DRAM2: on the crossroad between trans-Golgi network and lysosomes?

Background: Autophagy is a key homeostatic process where damaged cellular components are sequestered into autophagosomes and degraded by the lysosomes. Impairment of autophagy has been implicated in inflammatory, neurodegenerative and age-related diseases including age related macular degeneration (AMD). Bi-allelic mutations in the DNA damage regulated autophagy modulator 2 (DRAM2) result in development of retinal dystrophy with early macular cone photoreceptor involvement. To better understand the role of autophagy in retinal cell function, we have generated induced pluripotent stem cells (iPSCs) from two patients with different mutations in the DRAM2 gene. Correction of these DRAM2 mutations using CRISPR/Cas9 in situ gene editing techniques yielded patient-specific isogenic iPSCs. Side by side comparison of DRAM2 mutated and isogenic control photoreceptors and RPE cells demonstrated a profound loss of DRAM2 protein and a significant downregulation of key lysosomal hydrolases (CTSD, NPC2, TPP1, PPT1) that are involved in the late stages of autophagy by breaking down proteins, lipids and associated sugars. In turn, lipid accumulation and loss of RPE and photoreceptor viability were revealed by transmission electron microscopy and lipidomic analyses. Together these data have led us to hypothesise that: 1) DRAM2 is critically involved in vesicular transport of key lysosomal enzymes from the trans-Golgi network to the lysosomes; 2) DRAM2 deficiency/dysfunction results in impaired transport of lysosomal enzymes which in turn causes lysosome dysfunction and lipid/waste accumulation in photoreceptors and RPE cells; 3) unprocessed waste accumulation causes progressive photoreceptor and RPE cell loss.

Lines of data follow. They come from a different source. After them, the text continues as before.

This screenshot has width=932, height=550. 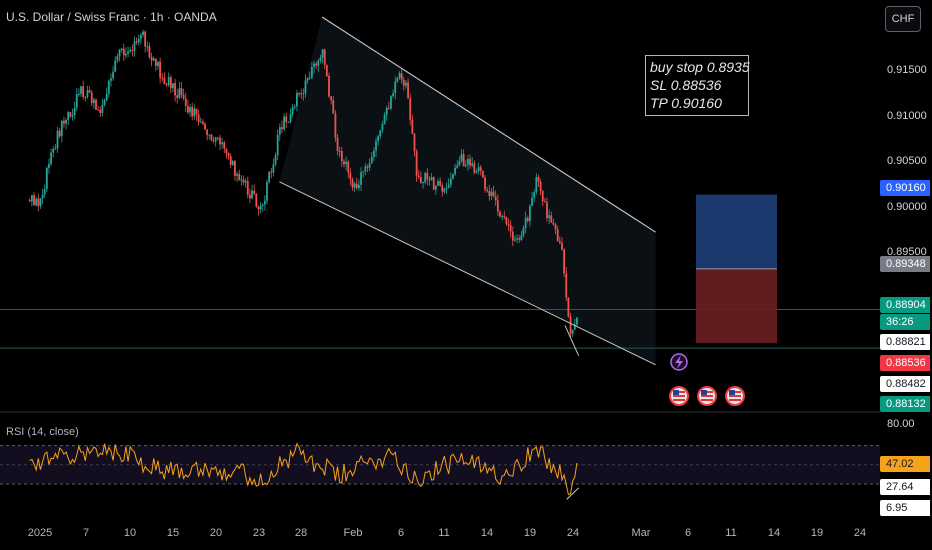 What do you see at coordinates (572, 340) in the screenshot?
I see `divergence-line` at bounding box center [572, 340].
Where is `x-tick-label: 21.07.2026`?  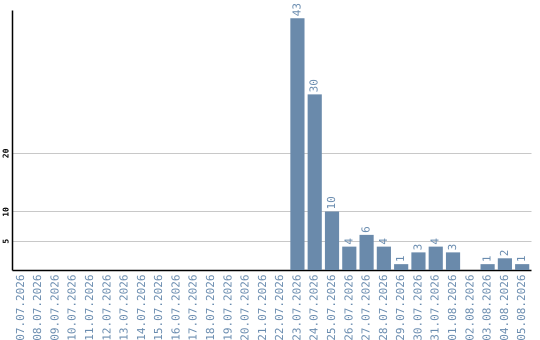 x-tick-label: 21.07.2026 is located at coordinates (262, 307).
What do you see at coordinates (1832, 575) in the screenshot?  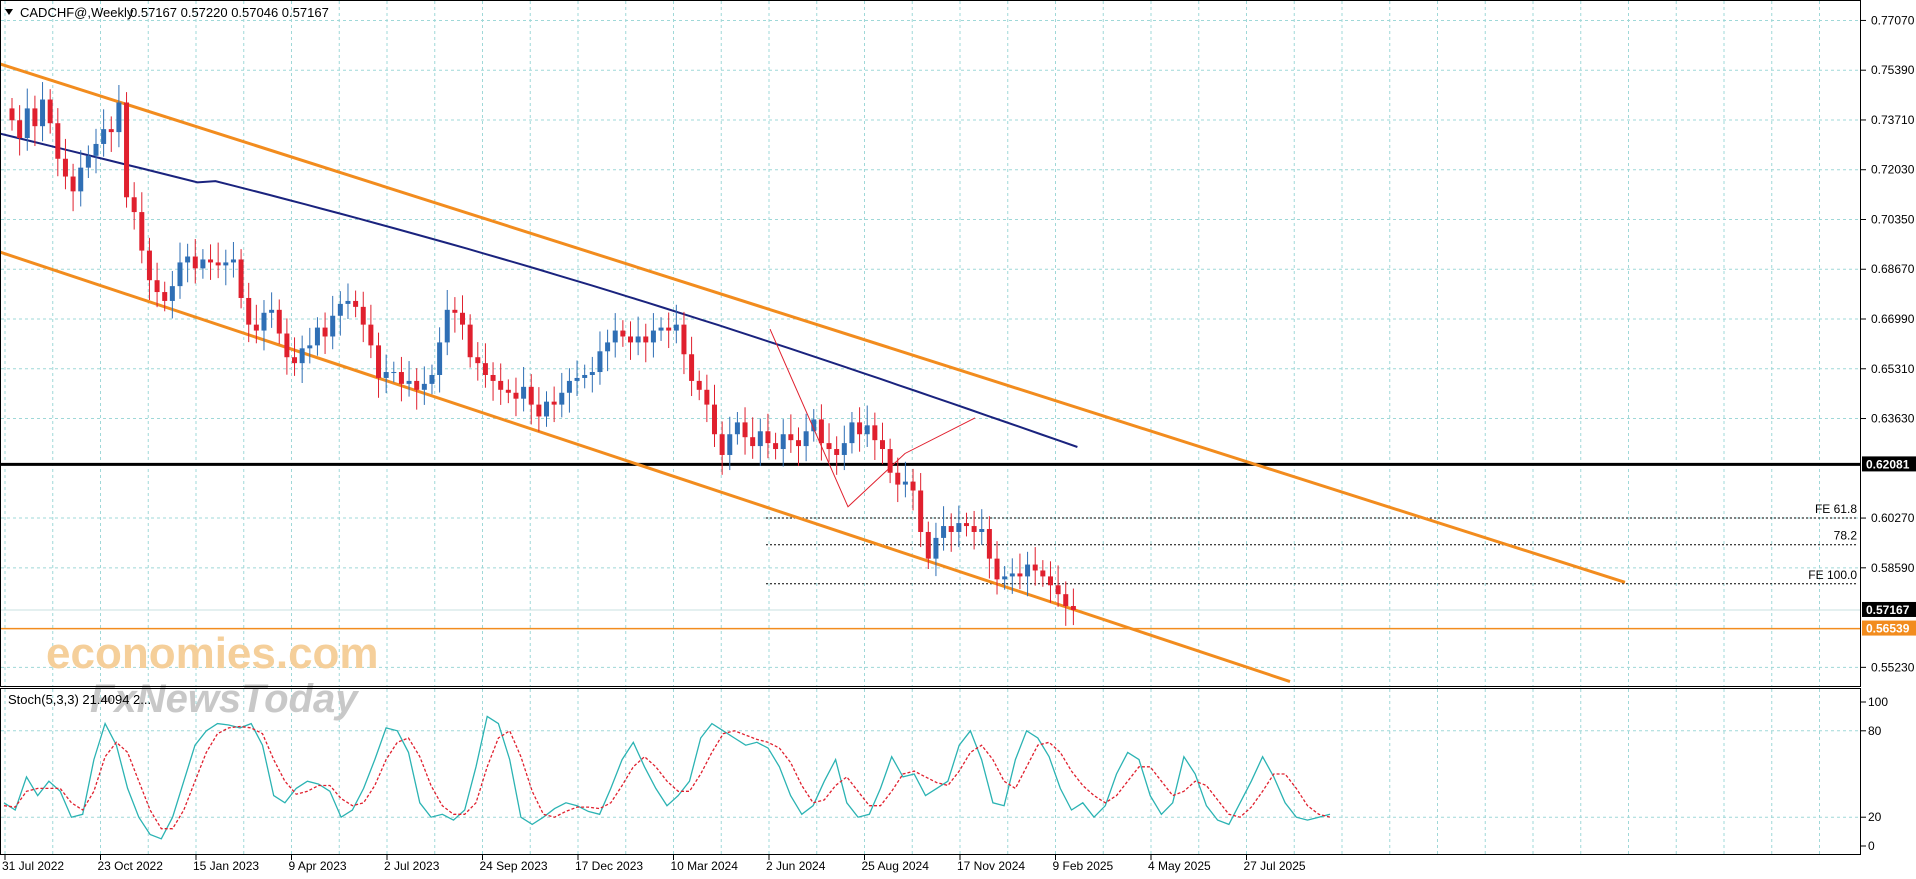 I see `fibo-label: FE 100.0` at bounding box center [1832, 575].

Building upon these pilot data, we here propose to 1) assess DRAM2 processing and trafficking in photoreceptors and RPE cells; 2) dissect the DRAM2-associated functional module; and 3) test the effect of DRAM2 supplementation in abolishing lipid and waste accumulation in photoreceptors and RPE cells.

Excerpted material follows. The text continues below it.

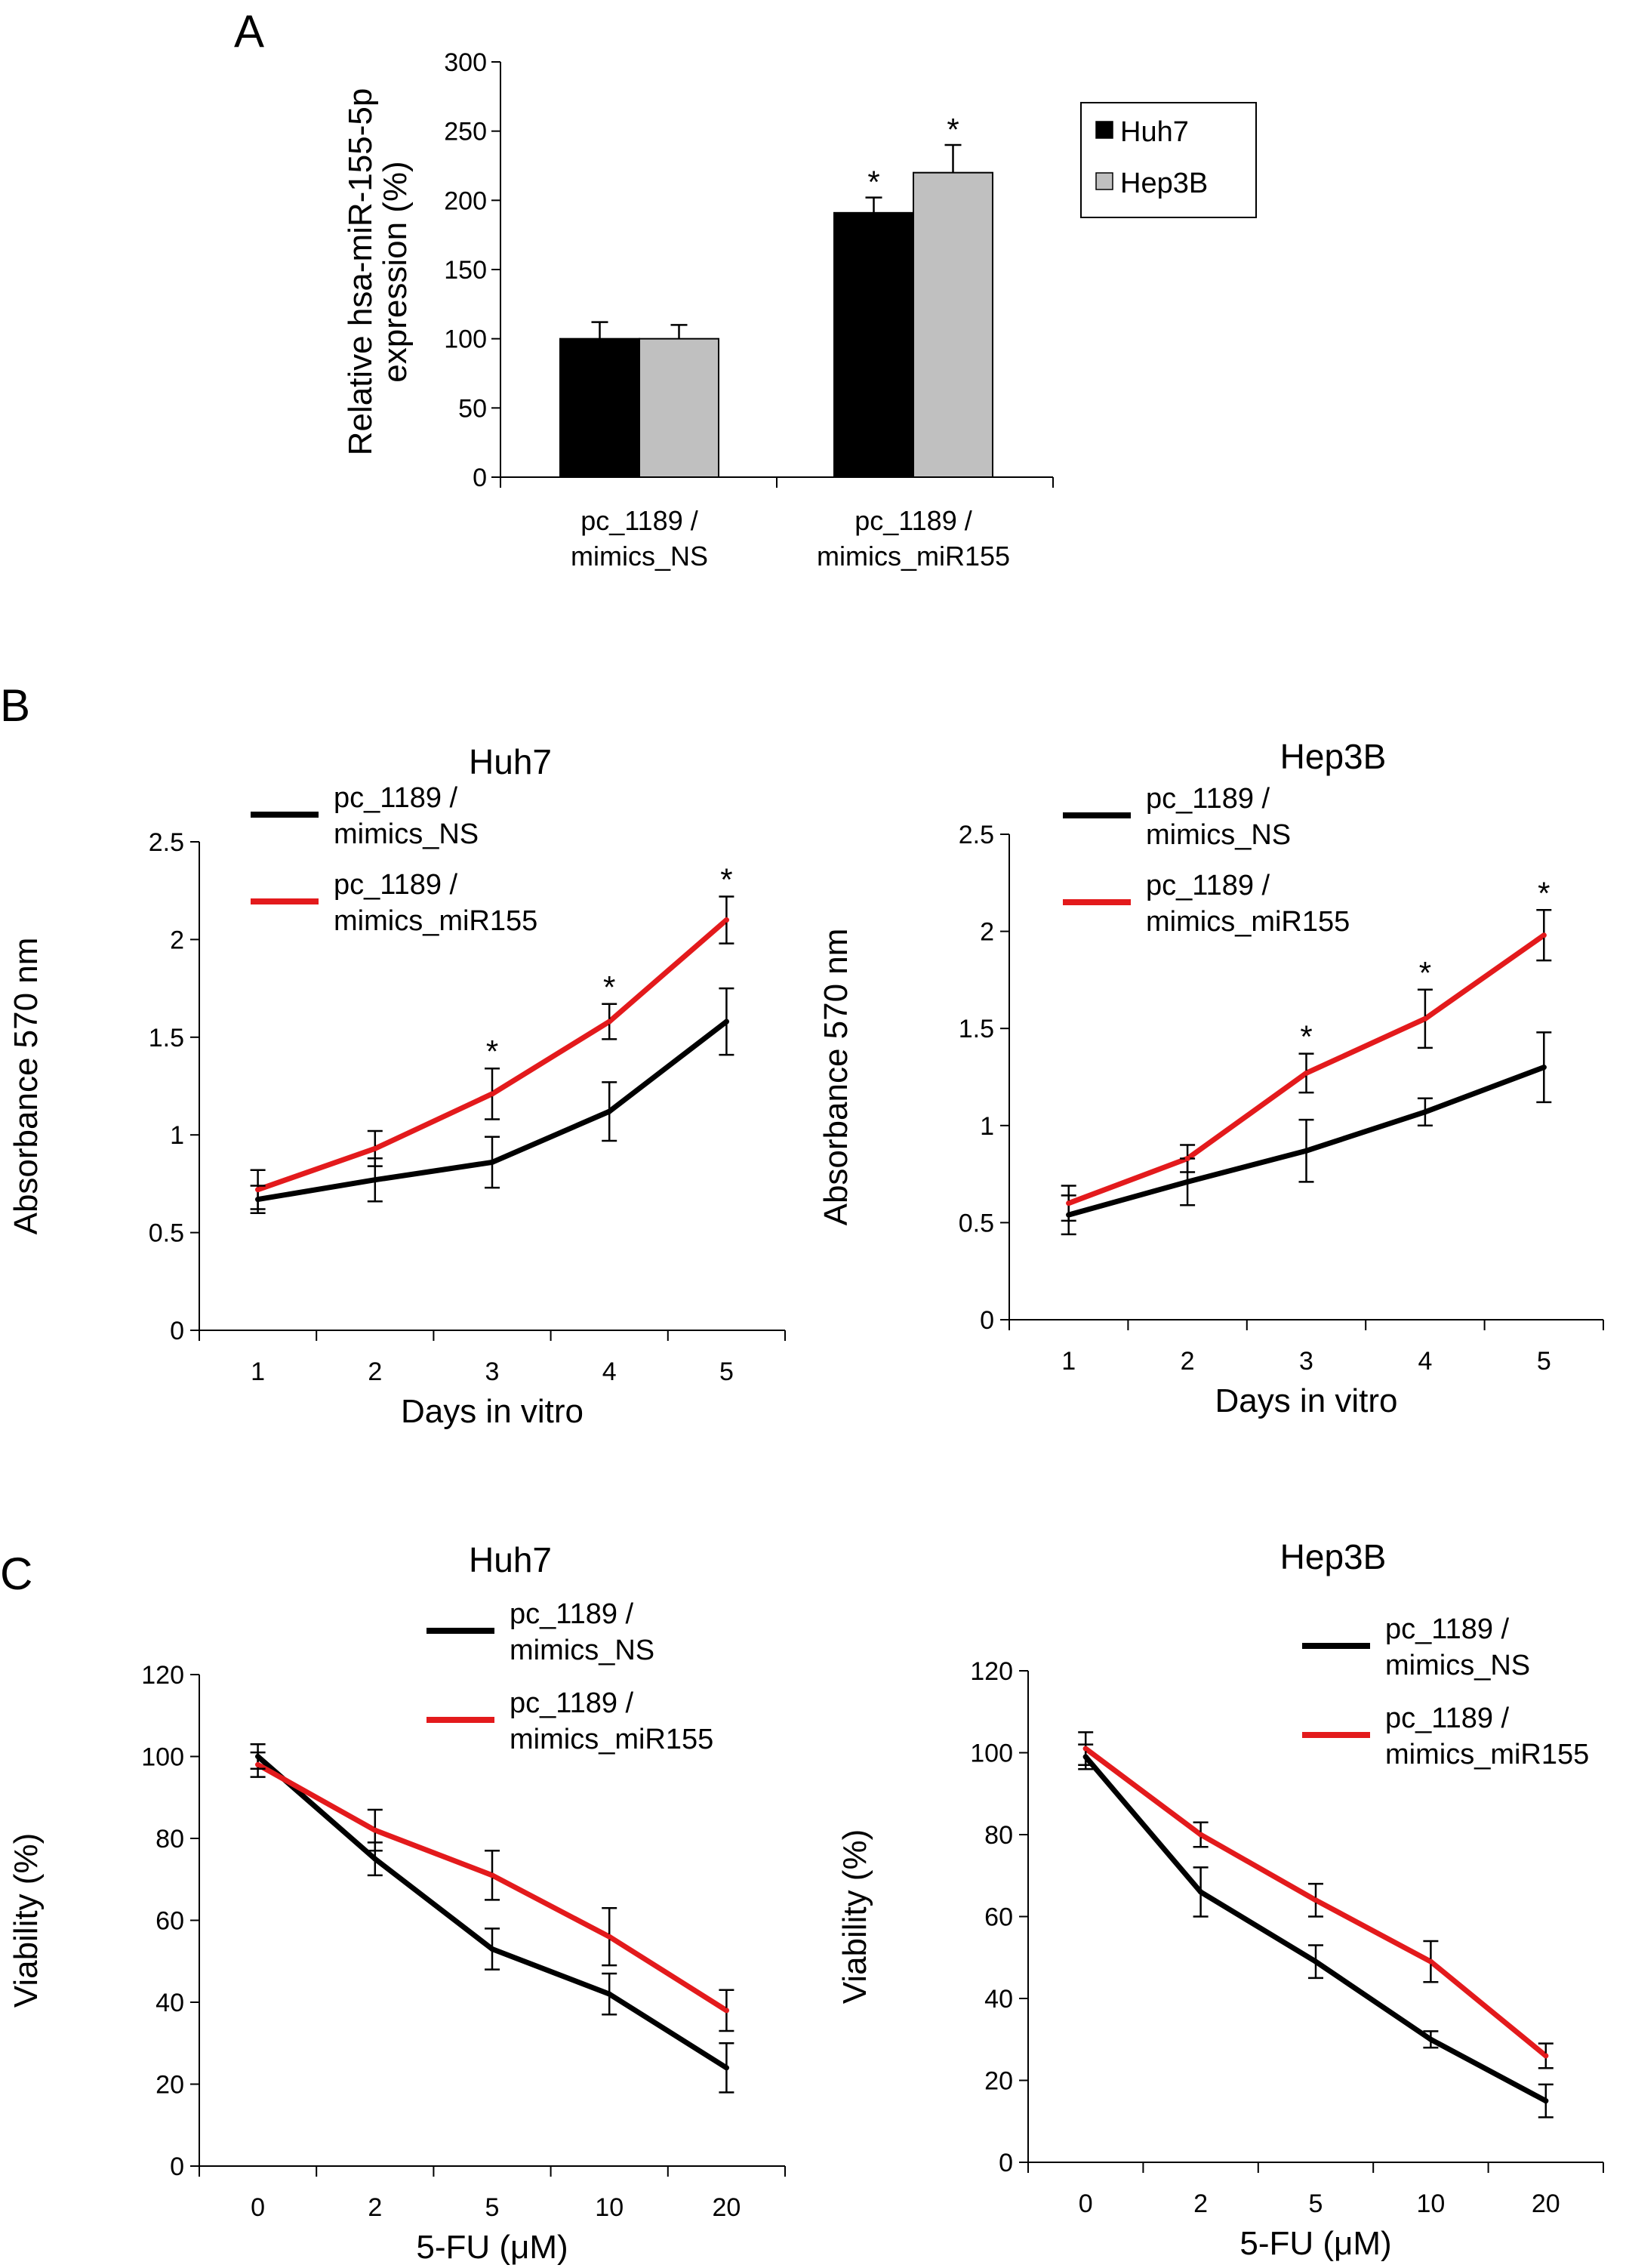  Describe the element at coordinates (640, 556) in the screenshot. I see `category-label: mimics_NS` at that location.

Experimental approach: In vitro culture and differentiation of DRAM2 iPSCs and isogenic controls to photoreceptors and RPE cells using protocols established in our groups. Yeast two hybrid combined with site directed mutagenesis and directed co-immunoprecipitation assays will be used to identify and validate DRAM2-interacting proteins. Tagging of endogenous DRAM2 with a split-GFP system combined with confocal microscopy and differential centrifugation and density-gradient dependent organelle isolation will be used to address DRAM2 processing and trafficking through the endoplasmic reticulum and trans-Golgi network to late endosomes and lysosomes. Importantly AAV based supplementation of DRAM2 will be tested to restore expression of functional DRAM2 in photoreceptor and RPE cells to reverse waste accumulation and loss of viability.